[Task description]:
Reproduce the entries below without any change, from the line with "Click the 'monthly payments' heading" up to and including the last line of the entries.

[Supplied material]:
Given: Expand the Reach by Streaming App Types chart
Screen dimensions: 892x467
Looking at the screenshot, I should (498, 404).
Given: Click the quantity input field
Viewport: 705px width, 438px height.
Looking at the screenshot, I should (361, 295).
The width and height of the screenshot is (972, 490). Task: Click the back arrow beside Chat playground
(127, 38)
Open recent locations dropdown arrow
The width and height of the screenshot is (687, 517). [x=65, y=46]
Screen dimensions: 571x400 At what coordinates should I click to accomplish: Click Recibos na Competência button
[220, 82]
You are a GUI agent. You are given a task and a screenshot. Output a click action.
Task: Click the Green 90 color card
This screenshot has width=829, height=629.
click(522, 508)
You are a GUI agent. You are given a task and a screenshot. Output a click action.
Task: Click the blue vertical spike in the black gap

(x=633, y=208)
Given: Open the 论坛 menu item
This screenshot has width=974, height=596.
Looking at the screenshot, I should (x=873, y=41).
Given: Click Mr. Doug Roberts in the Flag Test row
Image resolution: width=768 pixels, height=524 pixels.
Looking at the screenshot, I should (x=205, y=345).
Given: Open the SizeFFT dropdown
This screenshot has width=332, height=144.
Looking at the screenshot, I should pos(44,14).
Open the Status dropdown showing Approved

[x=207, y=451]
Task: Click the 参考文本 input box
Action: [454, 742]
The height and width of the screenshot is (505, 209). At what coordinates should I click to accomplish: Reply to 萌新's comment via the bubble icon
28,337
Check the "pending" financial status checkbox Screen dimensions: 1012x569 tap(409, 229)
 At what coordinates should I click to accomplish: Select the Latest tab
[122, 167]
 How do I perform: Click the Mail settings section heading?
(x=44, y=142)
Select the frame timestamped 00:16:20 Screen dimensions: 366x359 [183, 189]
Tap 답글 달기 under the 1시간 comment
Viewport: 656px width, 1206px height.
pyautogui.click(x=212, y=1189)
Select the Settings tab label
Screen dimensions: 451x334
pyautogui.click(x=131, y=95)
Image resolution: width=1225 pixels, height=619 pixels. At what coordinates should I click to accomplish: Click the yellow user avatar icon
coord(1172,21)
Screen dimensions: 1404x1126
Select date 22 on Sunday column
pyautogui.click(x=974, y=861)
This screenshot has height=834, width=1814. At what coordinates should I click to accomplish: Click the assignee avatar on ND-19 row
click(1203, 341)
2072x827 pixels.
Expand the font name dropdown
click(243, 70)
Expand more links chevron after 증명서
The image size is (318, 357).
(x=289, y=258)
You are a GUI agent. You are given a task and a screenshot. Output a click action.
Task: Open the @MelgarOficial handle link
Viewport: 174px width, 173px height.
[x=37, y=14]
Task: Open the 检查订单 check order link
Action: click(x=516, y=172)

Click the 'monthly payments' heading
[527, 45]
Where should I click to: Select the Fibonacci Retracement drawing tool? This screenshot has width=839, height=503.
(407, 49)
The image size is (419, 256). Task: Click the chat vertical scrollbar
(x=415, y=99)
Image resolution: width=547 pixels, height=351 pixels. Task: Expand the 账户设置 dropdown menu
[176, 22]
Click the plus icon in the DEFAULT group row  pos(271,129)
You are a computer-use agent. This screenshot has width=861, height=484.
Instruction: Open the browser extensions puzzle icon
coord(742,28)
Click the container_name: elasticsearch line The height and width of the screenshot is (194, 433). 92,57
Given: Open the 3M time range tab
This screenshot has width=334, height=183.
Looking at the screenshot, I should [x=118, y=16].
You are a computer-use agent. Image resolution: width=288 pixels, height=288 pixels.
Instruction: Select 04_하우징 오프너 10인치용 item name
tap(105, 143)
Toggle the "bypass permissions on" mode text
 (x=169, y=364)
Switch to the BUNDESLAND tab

[Exercise answer]:
Click the 'monthly payments' heading
[527, 45]
Where should I click to: Select the Fibonacci Retracement drawing tool? This screenshot has width=839, height=503.
(407, 49)
The image size is (419, 256). Task: Click the chat vertical scrollbar
(x=415, y=99)
Image resolution: width=547 pixels, height=351 pixels. Task: Expand the 账户设置 dropdown menu
[176, 22]
Click the plus icon in the DEFAULT group row  pos(271,129)
You are a computer-use agent. This screenshot has width=861, height=484.
Instruction: Open the browser extensions puzzle icon
coord(742,28)
Click the container_name: elasticsearch line The height and width of the screenshot is (194, 433). 92,57
Given: Open the 3M time range tab
This screenshot has width=334, height=183.
Looking at the screenshot, I should [x=118, y=16].
You are a computer-use agent. Image resolution: width=288 pixels, height=288 pixels.
Instruction: Select 04_하우징 오프너 10인치용 item name
tap(105, 143)
Toggle the "bypass permissions on" mode text
 (x=169, y=364)
Switch to the BUNDESLAND tab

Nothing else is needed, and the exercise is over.